You might think p = 0.1 and 1-p = 0.9 is a likely description of the generative process behind some variable but the reversed pair is not, so for your beta prior you might set α = 2 and β = 5 (orange line here).
So that one area chart is a distribution of categoricals over time.
A distribution of Dirichlets over time would be like if we took one of those triangles and extrude it out like a Toblerone. If we imagine the white background as invisible, it might look like a blue snake in the midst of writhing around.
This led me to ask what a Dirichlet process is. Ok, first it's a stochastic process. Are they always over time? Of course not necessarily, but what exemplifies it as a process is there's usually some relation to "past" values or simply "neighboring values on one axis", that axis not being one of the parameters to the Dirichlet itself.
A simple stochastic process is the Bernoulli process, which you'll recognize as the coin-flip process. A sequence of iid rv where each rv takes values 0 or 1. There's no autocorrelation of any kind. We can still draw a contiguous line on a chart if we consider each draw of the process as the sum of all previous draws.
A random walk is similar. The simple random walk is like the coin-flip process, but the rv takes values of 1 or -1 instead of 1 or 0. Interestingly, it's kind of hard to define one on continuous time – normally the steps in the time t are discrete.

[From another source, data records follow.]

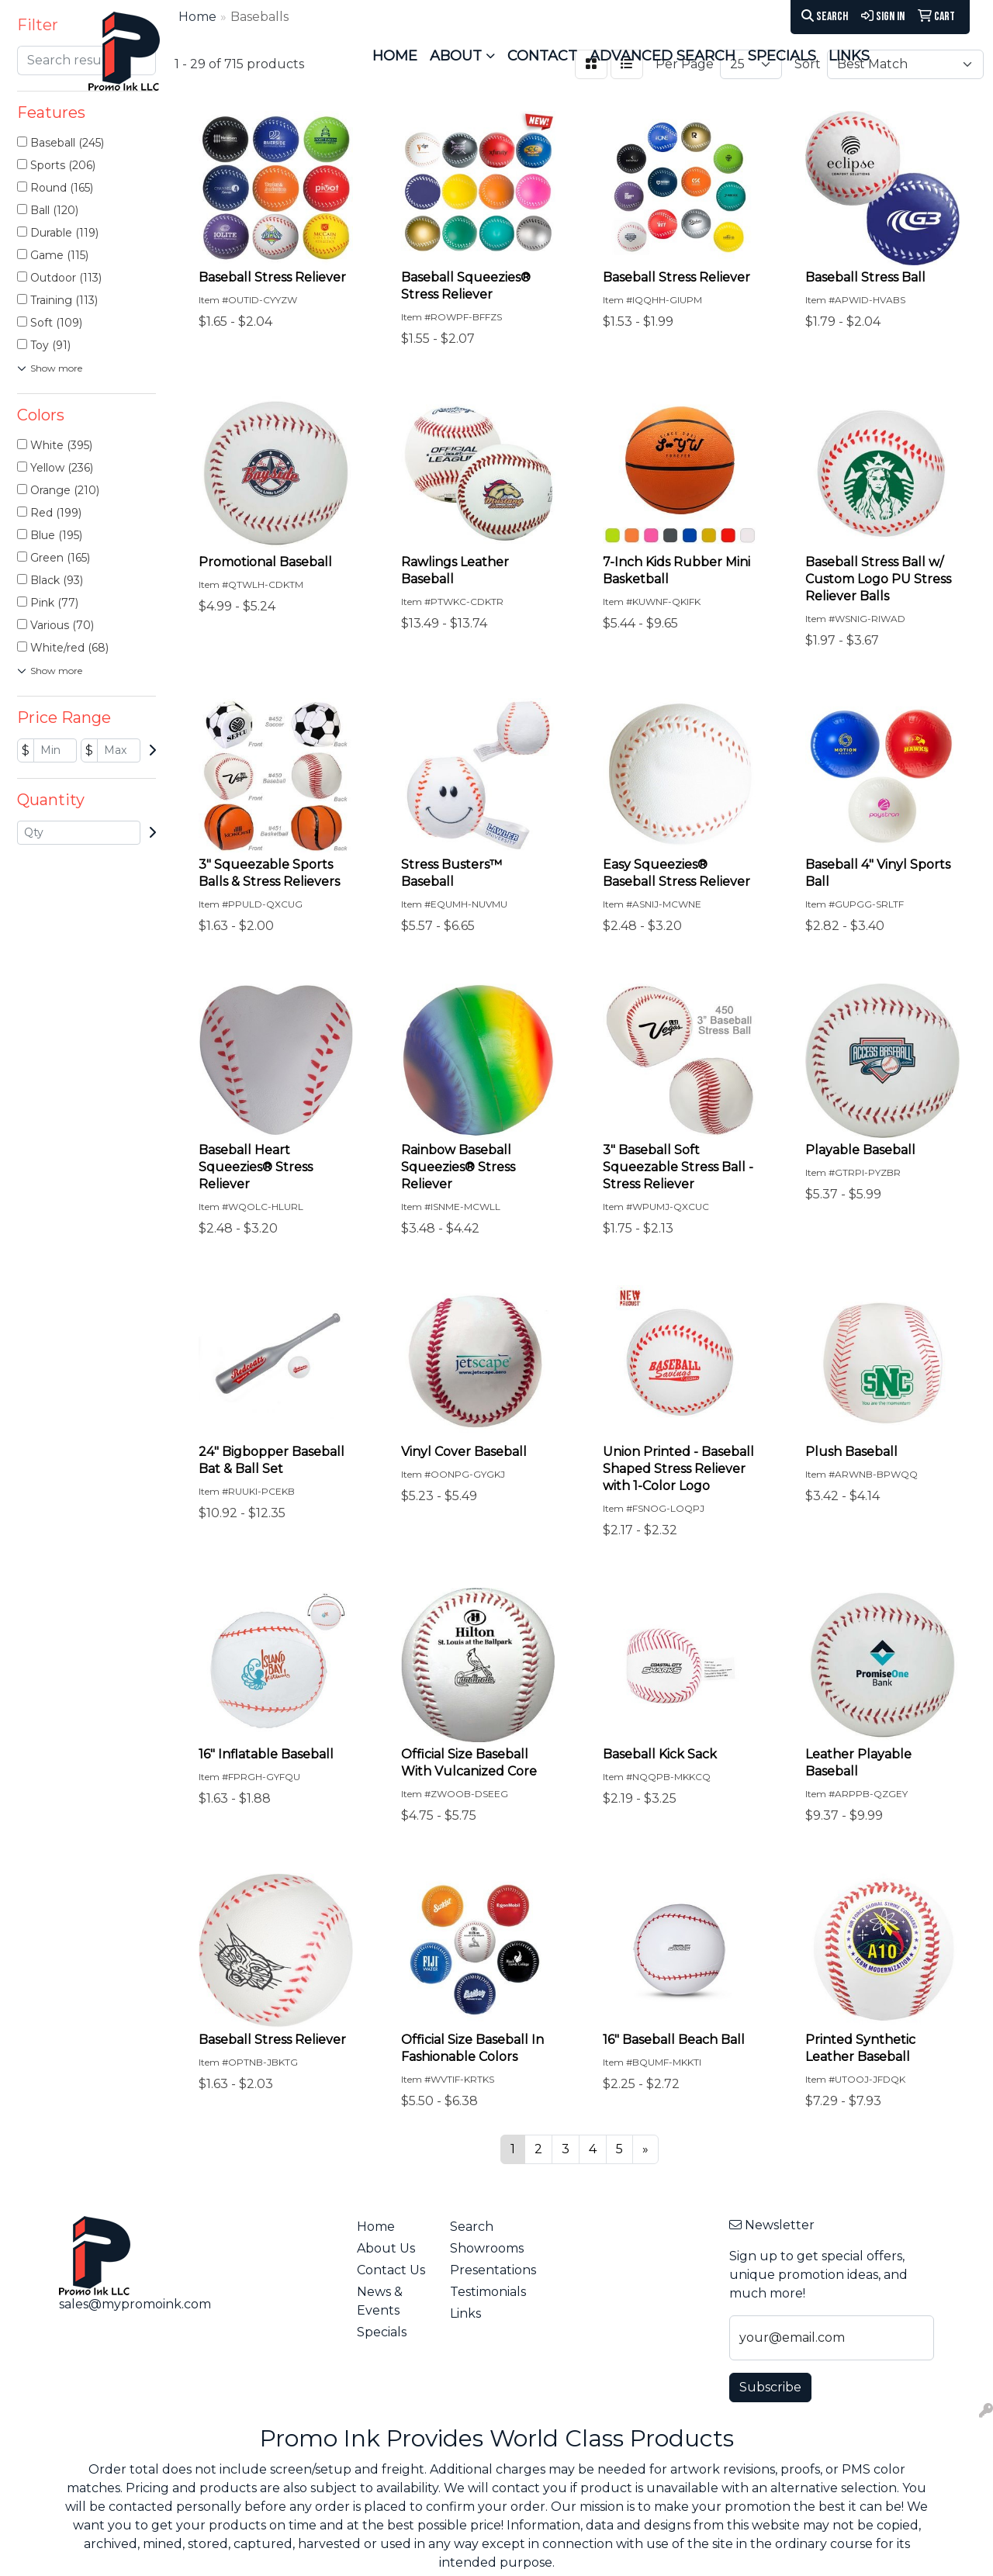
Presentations (487, 2270)
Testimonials (487, 2291)
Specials (382, 2332)
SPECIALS (782, 55)
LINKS (849, 55)
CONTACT (542, 55)
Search (824, 16)
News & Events (380, 2301)
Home (376, 2226)
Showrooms (487, 2248)
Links (465, 2313)
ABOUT (456, 55)
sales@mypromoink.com (135, 2304)
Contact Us (391, 2270)
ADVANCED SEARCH (662, 55)
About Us (386, 2248)
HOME (394, 55)
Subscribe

The Wiener process, historically also called the Brownian motion process, is based on the normal distribution instead of the Bernoulli. The size of each change is distributed per the Gaussian.
Apparently, the Wiener process is a member of several families of processes: Markov processes, Levy processes and Gaussian processes.
The Wiener is Markovian, really? This leads me to: what is a Markov process? Wikipedia and Google seem to treat the term as synonymous with a Markov chain.
Generally, "a Markov chain is a stochastic model describing a sequence of possible events in which the probability of each event depends only on the state attained in the previous event."
As with most processes, there is a distinction between discrete-time (DTMC) and continuous time (CTMC) Markov chains.